Ammonite and Ammolite
You’ve seen ammolite. I’ve seen ammolite. But I’ve been revisiting this ancient stone lately with its jim-dandy of a backstory. To those for whom this is a new stone, it’s a spellbinding wonder to behold.
Ammolite is rightly called a rarity. Any single-source stone gets that moniker for sure. The organic material is only found in the Bearpaw Formation in Alberta, Canada. Its dazzling color combinations shimmer with iridescence, exhibiting patterns that will inspire any designer. It also has to be finite because it’s a natural organic fossil. When it’s gone, it’s gone.
The ammolite used today in jewelry application was once a sea creature – now extinct. The fossilized remains of a sea creature left us with these remarkable shells of color. As a gemstone material, it hasn’t been around all that long. Its first commercial use in jewelry can be found back in the 1960s. It took a bit of a while to catch on. But in 1981 The World Jewellery Confederation (CIBJO) properly recognized ammolite as a colored gemstone.
Now here it can get a bit dodgy – since we’ve seen the name ammolite interchanged with the word ammonite. Let’s sort the two out. Ammonites were ancient marine mollusks that fell to extinction about 65 million years ago. These mollusks of various species can be found around the world. But only certain species of these mollusks could produce gem-quality iridescent fossilized gemstones. And those were found in Alberta, Canada.
Single Origin – Small Harvest
Even with that narrowed down field, only about 5% of the Alberta ammonites can yield gem quality material. This adds to its scarcity for sure.
What to Look For
When this ammonite successfully produces gemmy quality material, the fossilized shells will be called ammolite. They will be composed of mainly aragonite (with other trace elements). Aragonite is the major mineral also found in pearls.
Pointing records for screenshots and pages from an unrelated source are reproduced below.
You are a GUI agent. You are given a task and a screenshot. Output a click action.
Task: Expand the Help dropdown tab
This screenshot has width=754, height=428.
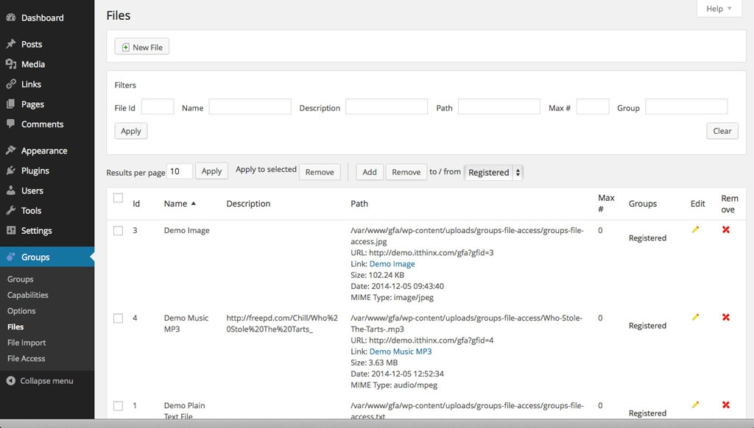pos(719,9)
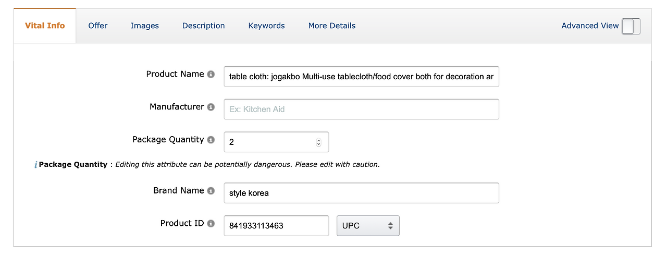The height and width of the screenshot is (255, 667).
Task: Click the info icon beside Product Name
Action: coord(211,75)
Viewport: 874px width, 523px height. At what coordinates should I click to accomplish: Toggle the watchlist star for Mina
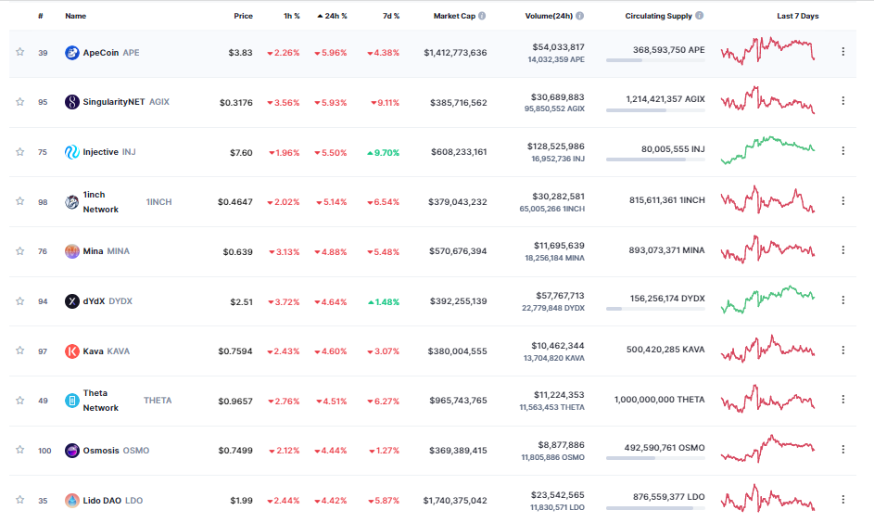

The wide range of hues found on ammolite, their vivid colorful patterns, all play a role in grading this material. More common are red and green colorations. Blues and purples, not so much – so ammolite bearing those hues will be priced higher. Things like chromatic shift, (a change from one hue to another when the stone is moved) and the intensity of iridescence both impact its value. There are other considerations that savvy collectors look for when valuing ammolite stones or jewelry made with this kaleidoscopic gem.
While I’m revisiting my affection for this unique gem material, it dawns on me that perhaps you might want to view it with fresh eyes – and help your customers discover a new love from a very ancient source.